# Power method on the GPU

In this continuation of lecture 2, we will see that having a good abstraction of hardware resources allows us to run the **same code** in parallel.

"Parallel computing will have made it when we never have to know any of the internal details." Alan Edelman

## Using parallel hardware

In [1]:
function power_method(M, v)
    T = eltype(v)
    for i in 1:100
        v = M*v        # repeatedly creates a new vector and destroys the old v
        v ./= T(norm(v))
    end
    
    return v, T(norm(M*v)) / T(norm(v))  # or  (M*v) ./ v
end

power_method (generic function with 1 method)

### GPUArrays for calculations on the GPU

Using GPUArrays to abstract over GPU hardware. GPUArrays provides several backends;
- threaded (pure Julia all the way down executed on the CPU)
- opencl (mostly using Julia, using OpenCL to execute either on the GPU or the CPU)
- cudanative (Julia all the way down, experimental)

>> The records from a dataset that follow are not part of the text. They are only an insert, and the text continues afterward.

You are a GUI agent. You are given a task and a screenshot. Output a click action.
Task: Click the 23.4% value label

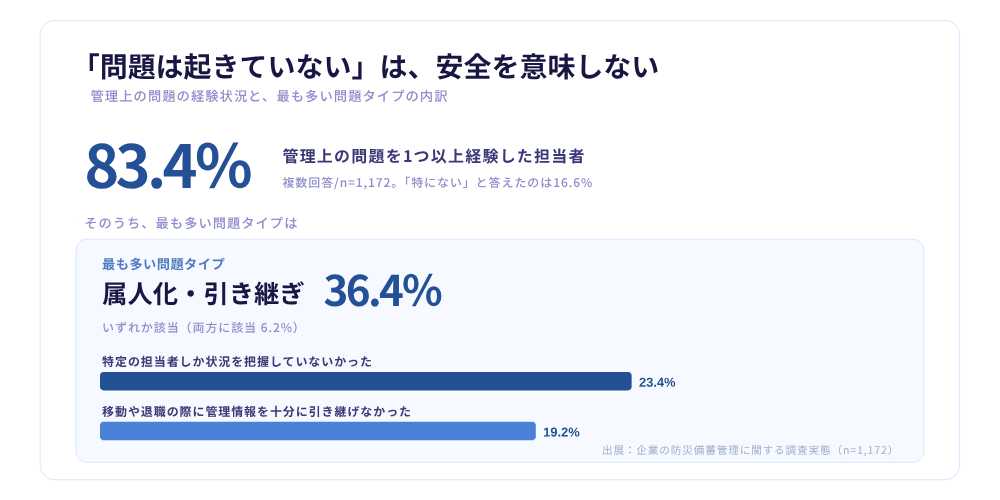pyautogui.click(x=657, y=383)
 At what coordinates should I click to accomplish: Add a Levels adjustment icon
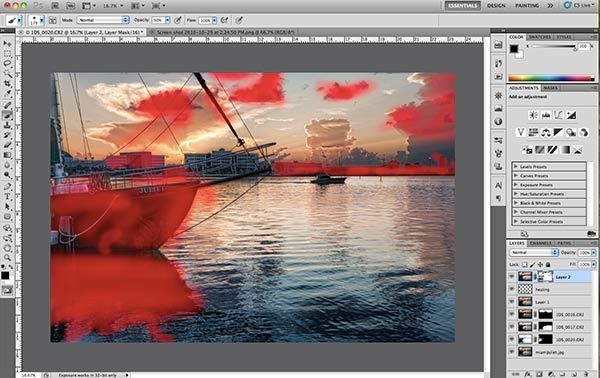(546, 115)
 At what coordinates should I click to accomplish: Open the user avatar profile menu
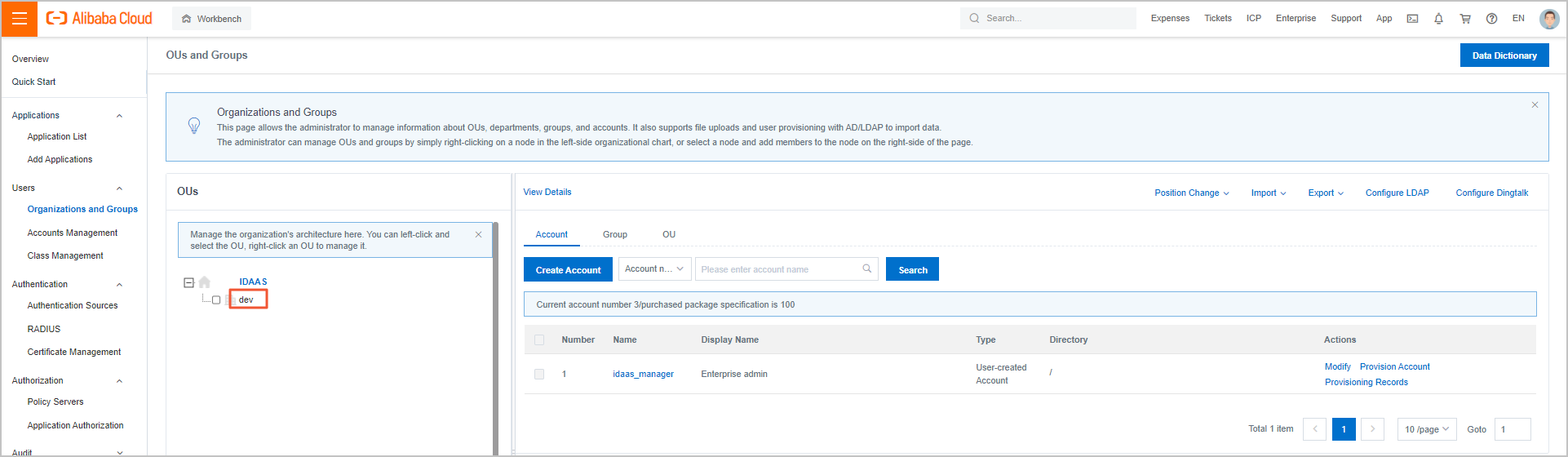pyautogui.click(x=1548, y=19)
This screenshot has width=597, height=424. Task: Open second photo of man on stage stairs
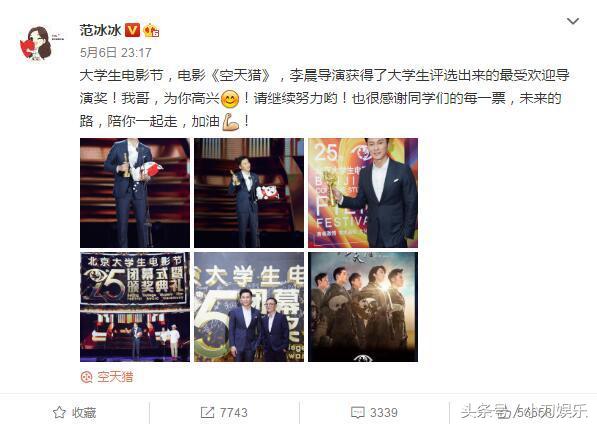249,193
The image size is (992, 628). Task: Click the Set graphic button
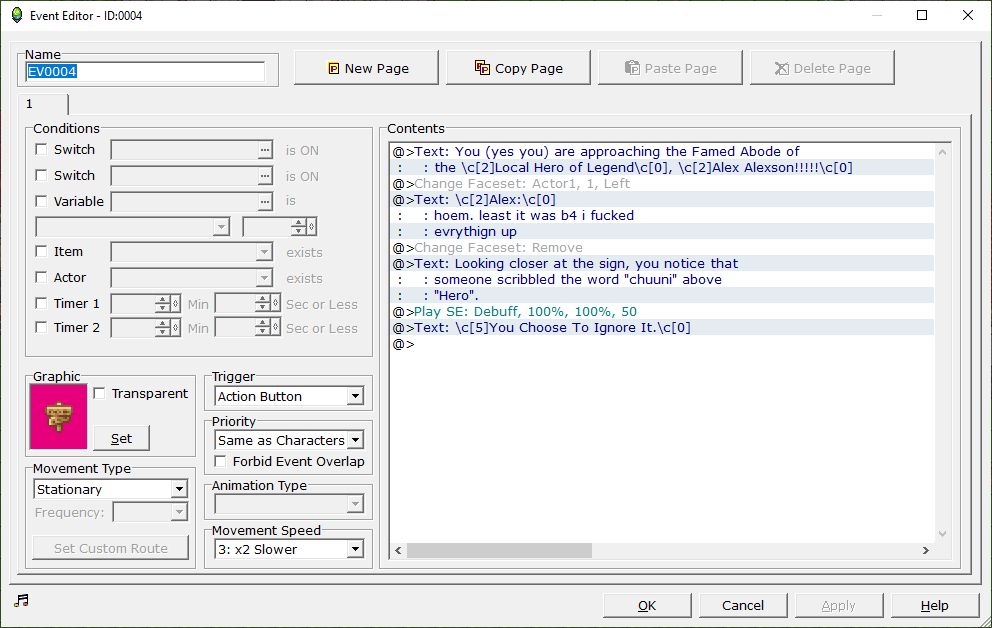(x=121, y=438)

The great thing is that it tries to ensure that your code will run everywhere, even if no GPUs are available

In [2]:
# Pkg.add("GPUArrays")
# If you change your setup, run Pkg.build("GPUArrays") to rediscover available backends
# don't worry about errors in the setup

In [3]:
using GPUArrays

In [4]:
GPUArrays.active_backends()

(GPUArrays.JLBackend,)

In [5]:
if GPUArrays.is_backend_supported(:opencl) && GPUArrays.is_blas_supported(:CLBLAS)
    # Always prefer CPUs
    if isempty(GPUArrays.available_devices(GPUArrays.is_gpu))
        GPUArrays.init(:opencl) # Allow start on CPU
    else
        GPUArrays.init(:opencl, GPUArrays.is_gpu)
    end
else
    GPUArrays.init(:threaded) # To use this properly you have to set JULIA_NUM_THREADS=8 before starting Julia
end

Device: Intel(R) Core(TM) i5-2520M CPU @ 2.50GHz
            threads: 1
             blocks: 1
      global_memory: 8252.846080 mb
 free_global_memory: 401.354752 mb
       local_memory: 0.000000 mb


Threaded Julia Context with:


`GPUArrays.jl` provides an easy way to create and manipulate arrays on the GPU. 
It is easy (although may be expensive!) to pass arrays backwards and forwards from the CPU to the GPU:

First we create a standard Julia matrix (on the CPU):

In [6]:
M = [2 1; 1 1.]

2×2 Array{Float64,2}:
 2.0  1.0
 1.0  1.0

We can copy this into an array on the GPU with 

In [7]:
MM = GPUArray(M)

GPUArray with ctx: Device: Intel(R) Core(TM) i5-2520M CPU @ 2.50GHz
            threads: 1
             blocks: 1
      global_memory: 8252.846080 mb
 free_global_memory: 397.238272 mb
       local_memory: 0.000000 mb
: 
2×2 Array{Float64,2}:
 2.0  1.0
 1.0  1.0

Threaded Julia Context with:


This calls a **constructor** of the `GPUArray` object, that constructs an array on the GPU by copying the data provided.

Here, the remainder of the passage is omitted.